JOHNSON, Merritt

USA

Merritt Johnson Exorcising America: Water Safety Exercises 2016 video still

Exorcising America: Water Safety Exercises ( 2016, 5:01)
Thursday August 24, 7:30 pm
291 Lake Shore Boulevard East (just west of Parliament St.)
Presented in partnership with Art Spin and Waterfront Toronto in conjunction with Desire Lines

Saturday June 10, 7:30 pm
Guild Park and Gardens
Presented in partnership with (Un)settled

Learn to recognize when water is unsafe. Water is unsafe when it contains crude oil, refined petrochemicals, heavy metals, chemical fertilizer, chemical insecticides or any combination of organic or inorganic compounds that prevent water from supporting itself and everything that depends on it through the continuous processes of hydration, incubation, filtration, erosion, and evaporation. Unsafe water may exhibit signs of distress including but not limited to: color changes, thick or oily surface film, bad smells, bad taste, flammability, itchiness, burning sensations upon contact, animal death, plant death. Water safety exercises may not fully prevent or avert health complications from unsafe water, including but not limited to itchy skin, watery eyes, organ failure, reproductive complication, certain types of cancer, plant die off, animal die off, and weather pattern distortion. The best way to keep water safe is through protection from crude oil, refined petrochemicals, heavy metals, chemical fertilizer, chemical insecticides or any combination of organic or inorganic compounds that prevent water from supporting itself and everything that depends on it. No Dakota Access Pipeline. Support Standing Rock.

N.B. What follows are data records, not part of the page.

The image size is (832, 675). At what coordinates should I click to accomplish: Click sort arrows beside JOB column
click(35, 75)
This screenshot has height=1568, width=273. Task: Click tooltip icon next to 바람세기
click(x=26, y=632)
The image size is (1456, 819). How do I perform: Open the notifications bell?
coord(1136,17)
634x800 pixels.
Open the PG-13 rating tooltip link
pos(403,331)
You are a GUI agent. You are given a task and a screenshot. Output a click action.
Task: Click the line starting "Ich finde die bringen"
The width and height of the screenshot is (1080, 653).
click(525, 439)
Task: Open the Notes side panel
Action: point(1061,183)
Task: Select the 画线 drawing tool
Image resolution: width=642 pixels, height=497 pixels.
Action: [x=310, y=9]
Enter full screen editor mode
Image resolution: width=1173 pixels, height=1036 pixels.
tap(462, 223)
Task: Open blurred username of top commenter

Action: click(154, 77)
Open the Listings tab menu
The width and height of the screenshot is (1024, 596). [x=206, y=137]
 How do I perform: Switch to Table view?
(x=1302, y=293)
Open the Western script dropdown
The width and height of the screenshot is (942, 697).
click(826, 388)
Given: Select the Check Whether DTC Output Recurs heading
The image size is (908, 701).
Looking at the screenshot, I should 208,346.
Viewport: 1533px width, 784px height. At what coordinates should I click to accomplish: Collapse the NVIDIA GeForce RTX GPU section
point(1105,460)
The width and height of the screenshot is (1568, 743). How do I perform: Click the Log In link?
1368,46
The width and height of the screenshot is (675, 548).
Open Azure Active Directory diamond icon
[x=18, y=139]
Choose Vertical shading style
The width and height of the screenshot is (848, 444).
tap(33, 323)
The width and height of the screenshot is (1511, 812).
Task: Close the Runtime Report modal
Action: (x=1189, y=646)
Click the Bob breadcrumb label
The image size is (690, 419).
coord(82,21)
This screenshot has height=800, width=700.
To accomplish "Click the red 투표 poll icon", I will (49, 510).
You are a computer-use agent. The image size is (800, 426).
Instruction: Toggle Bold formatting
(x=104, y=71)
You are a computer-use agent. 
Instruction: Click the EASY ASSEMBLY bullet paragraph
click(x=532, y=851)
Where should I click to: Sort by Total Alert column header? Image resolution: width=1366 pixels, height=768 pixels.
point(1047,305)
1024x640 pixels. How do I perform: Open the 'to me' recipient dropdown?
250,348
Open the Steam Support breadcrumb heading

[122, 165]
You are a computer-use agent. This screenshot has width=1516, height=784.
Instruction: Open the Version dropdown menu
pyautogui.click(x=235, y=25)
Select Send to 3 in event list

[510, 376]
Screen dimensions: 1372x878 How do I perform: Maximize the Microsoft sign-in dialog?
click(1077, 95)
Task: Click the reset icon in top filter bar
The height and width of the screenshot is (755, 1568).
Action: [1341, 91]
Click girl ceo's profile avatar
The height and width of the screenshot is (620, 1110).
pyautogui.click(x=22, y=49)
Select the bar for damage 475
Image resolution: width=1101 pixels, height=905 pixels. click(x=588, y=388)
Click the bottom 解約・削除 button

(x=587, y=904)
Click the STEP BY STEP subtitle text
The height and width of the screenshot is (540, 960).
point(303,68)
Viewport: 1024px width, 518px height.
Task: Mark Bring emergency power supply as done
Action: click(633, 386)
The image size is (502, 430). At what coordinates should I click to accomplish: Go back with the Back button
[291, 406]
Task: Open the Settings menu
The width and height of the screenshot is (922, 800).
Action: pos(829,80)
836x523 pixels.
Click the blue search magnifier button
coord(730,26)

Merritt Johnson was born in West Baltimore and spent her childhood navigating between trees, tarps and concrete. She earned her BFA from Carnegie Mellon University and her MFA from Massachusetts College of Art.  For over a decade her work has navigated the spaces between bodies and the body politic, land and culture by making reflectors, refractors, and vision shifters to look at and through puddles of blood and oil, streams of salt water, plastic tarps, chain link fences, cloud cover, tree lines, clear cuts, shell, bone, skin and hair.  She has seen and felt tongues and knives cut the intersections of land, culture, sex, and body; in response she weaves together seen and unseen to build connection and vision. Johnson exposes not-seeing or listening as a route to becoming fearful and dangerous. She casts, weaves, draws, beads, paints, carves, performs, films, and projects into and out of how we are, to tell stories, asking how we could be, suggesting ways to see.